EXERCISE REQUIREMENTS: Set out the data between the lines holding "This screenshot has width=1179, height=574." and "Action: 855,97", inclusive, as a Markdown table with the columns "No." and "Text", one numbered row per line, skipping blank lines and leaving out any pictures.

ITEMS:
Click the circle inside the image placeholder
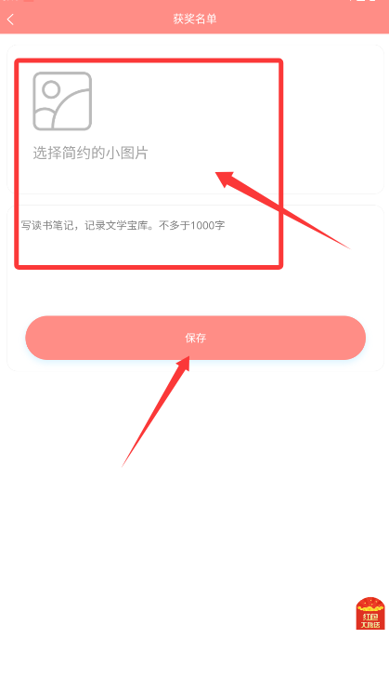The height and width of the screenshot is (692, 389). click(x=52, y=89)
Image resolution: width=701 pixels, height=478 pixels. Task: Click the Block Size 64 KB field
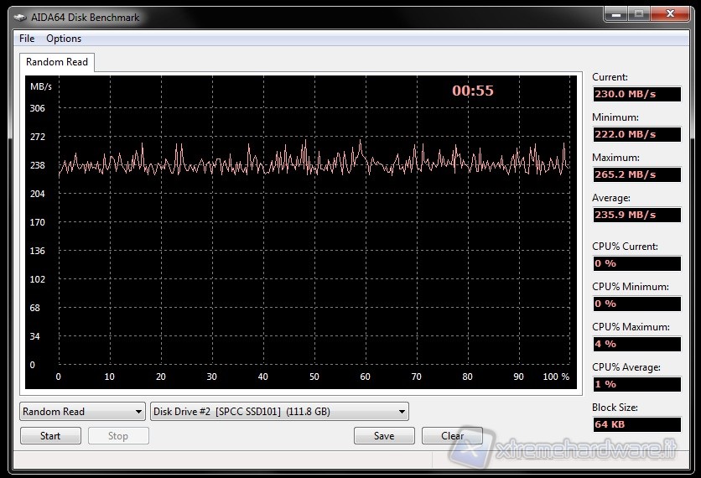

* * *

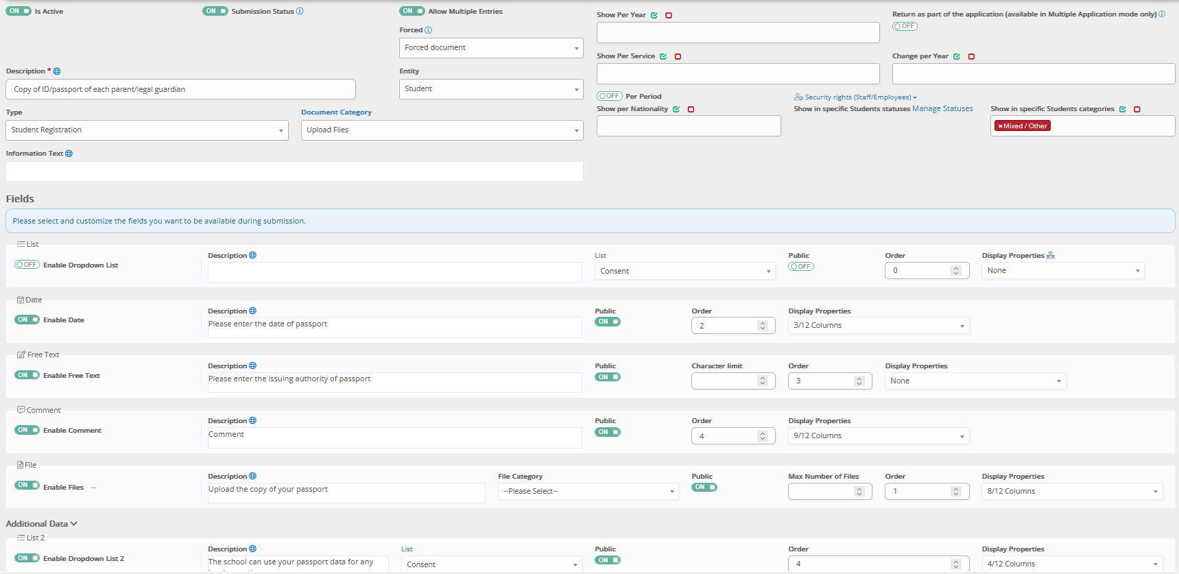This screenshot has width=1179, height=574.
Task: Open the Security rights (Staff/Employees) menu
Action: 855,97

TASK OUTPUT:
| No. | Text |
|---|---|
| 1 | This screenshot has width=1179, height=574. |
| 2 | Task: Open the Security rights (Staff/Employees) menu |
| 3 | Action: 855,97 |